Le président turc Recep Tayyip Erdogan a appelé mercredi à retrancher le mot « Turquie » du nom de certaines associations, comme l’Union des médecins de Turquie (TTB), auxquelles ils reproche d’avoir critiqué l’opération militaire menée en Syrie.

« Il faut rapidement retirer ce terme », a déclaré M. Erdogan, selon des propos rapportés par l’agence étatique Anadolu.

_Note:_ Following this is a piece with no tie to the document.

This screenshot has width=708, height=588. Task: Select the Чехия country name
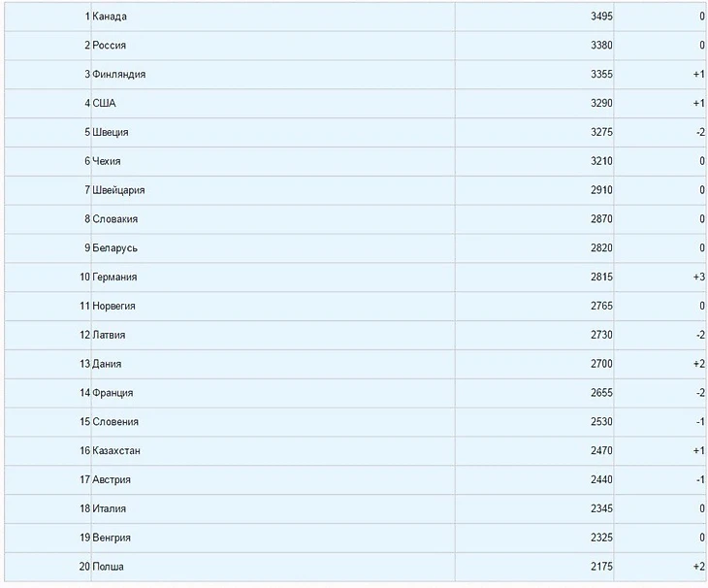(106, 161)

« Ce n’est pas que pour l’Union des médecins, mais aussi pour l’Union des barreaux de Turquie », a-t-il poursuivi. « Parce qu’elles n’ont pas une attitude de soutien à la lutte que nous menons actuellement pour défendre notre patrie, au contraire ».

« Le Conseil des ministres prendra les mesures nécessaires », a ajouté M. Erdogan, répondant à des questions de journalistes.

La TTB a été vivement critiquée par le chef de l’Etat après sa publication il y a deux semaines d’un texte qualifiant la guerre de « problème de santé publique » et se terminant sur l’injonction « Non à la guerre, la paix maintenant et partout ».

Ce texte a été publié après le lancement le 20 janvier par Ankara d’une opération militaire visant à déloger de l’enclave syrienne d’Afrine (nord-ouest) une milice kurde considérée comme « terroriste » par la Turquie, mais alliée des Etats-Unis dans la lutte contre le groupe Etat islamique (EI).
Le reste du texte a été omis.